共通テストの倫理・政治経済は「コスパ最強」と呼ばれる科目です。配点に対して暗記量が少なく、3か月で9割が狙える。一方、教材選びを間違えると「日本史並みの暗記量」になってしまうため、最小構成の選び方が重要です。
本記事では、共通テスト倫理・政治経済の最小構成教材と、3か月で9割を取るためのロードマップを整理します。
倫理・政治経済が「コスパ最強」と呼ばれる理由
倫理・政治経済の総ページ数は、日本史・世界史の3分の1〜4分の1。覚えるべき思想家と政治制度の数が限られており、3か月集中で9割に届きます。文系・理系問わず社会選択で第二科目として選ぶ受験生が多いのもこの理由。
共通テスト倫政9割の合格者は「倫理・政治経済の点数が面白いほどとれる本+共通テスト過去問15年+一問一答」を共通土台にしています。3か月の集中投資で9割に届くため、社会の第二科目に選ぶ理系国公立志望者にも適しています。
倫理・政治経済の3章構造
1倫理 / 思想家と倫理学(30%)
古代ギリシア哲学・東洋思想・近代西洋哲学・現代思想。主要思想家60人を覚えれば9割対応。
2政治 / 政治制度と憲法(35%)
日本国憲法・三権分立・選挙制度・地方自治。条文の番号と内容を主要40条覚えれば対応可能。
3経済 / 経済理論と現代経済(35%)
マクロ経済・ミクロ経済・国際経済・労働問題。需要供給・GDP・金融政策の3要素が中核。
3か月の対策ロードマップ
| 時期 | 主軸 | 教材 |
|---|---|---|
| 第1か月 | 倫理 | 面白いほどとれる本(倫理) |
| 第2か月 | 政治・経済 | 面白いほどとれる本(政経) |
| 第3か月 | 過去問演習 | 過去問15年×2周 |
9割を取る3つのコツ
1思想家と主著・キーワードを紐付ける
「カント=純粋理性批判=定言命法」のように3点セットで覚える。1人だけ覚えても答えに辿り着けない。
2条文の数字を語呂で
憲法9条=戦争放棄、25条=生存権など。主要40条を語呂合わせで覚える。これだけで政治分野の半分に対応。
3時事問題は新書で補強
共通テスト直前に「池上彰の新時代の日本史・政治経済」などの新書を1冊。1か月分の時事ネタを30分で補強できる。
倫理・政治経済対策でやりがちな失敗
NG① / 倫理だけ/政経だけに偏る
倫理・政治経済は合計1科目。倫理30%+政経70%が配点比率なので、配分を意識して。
NG② / 倫理を「公民」と思って軽視
倫理は哲学・思想史の集大成で、覚えるべき思想家が多い。中学の公民とは別物として時間を確保。
NG③ / 経済の計算問題を捨てる
経済の需要供給グラフ・GDP計算は典型問題で配点も大きい。捨てると5〜10点失う。
「倫理・政治経済」と「現代社会」の違い
共通テストの選択科目には「倫理」「政治経済」「倫理・政治経済」「現代社会」の4種類があります。「倫理・政治経済」は前2つを合わせた範囲で量が多いが配点も100点満点で扱いが厚い。「現代社会」は範囲が狭いが配点扱いが薄め。志望校の指定(最近は「倫理・政治経済」を求める大学が多い)を必ず確認してから対策を始めること。
学習者からよくある質問
1日1.5時間×3か月=135時間が標準。日本史・世界史の半分以下で9割可能。
面白いほどとれる本だけで十分だが、一問一答(東進)を最後の1か月で補助的に使うと9割の精度が上がる。

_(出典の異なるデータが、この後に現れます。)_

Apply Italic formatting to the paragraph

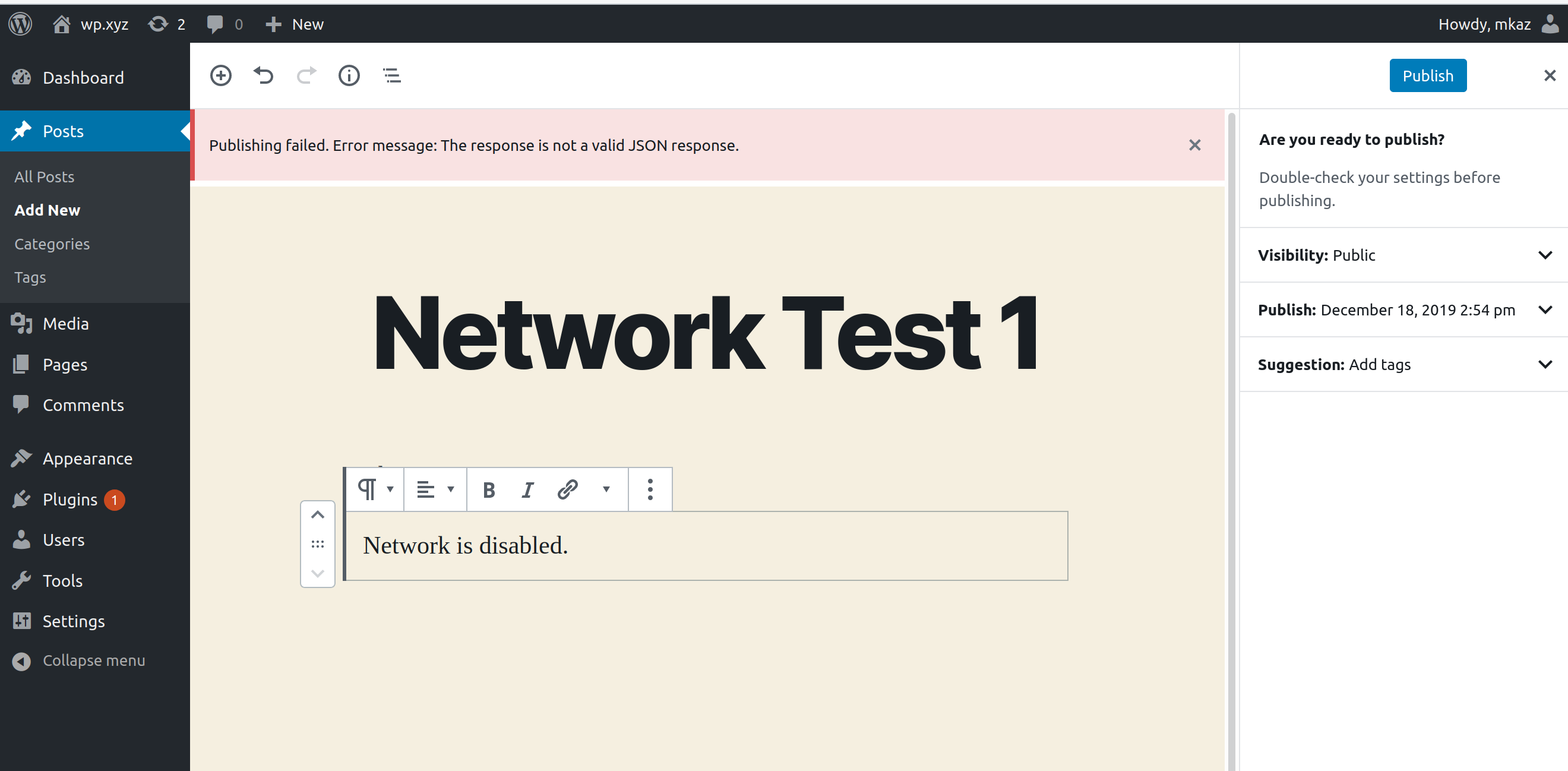527,489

国公立大学の共通テストでは多くの場合可、私大は使えない大学が多い。志望校の指定を確認すること。
📦 この記事で紹介した教材
- 改訂版 倫理の点数が面白いほどとれる本(KADOKAWA)
- 改訂版 政治・経済の点数が面白いほどとれる本(KADOKAWA)
- 倫理 一問一答 完全版(東進ブックス)
- 共通テスト 倫理・政治経済 過去問・予想問題集(旺文社)
まとめ
本記事の要点は3つです。
- 倫理・政治経済はコスパ最強。3か月で9割可能。
- 面白いほどとれる本2冊+過去問15年のシンプル構成で十分。
- 思想家3点セット+憲法主要40条+経済の典型計算で9割への道筋。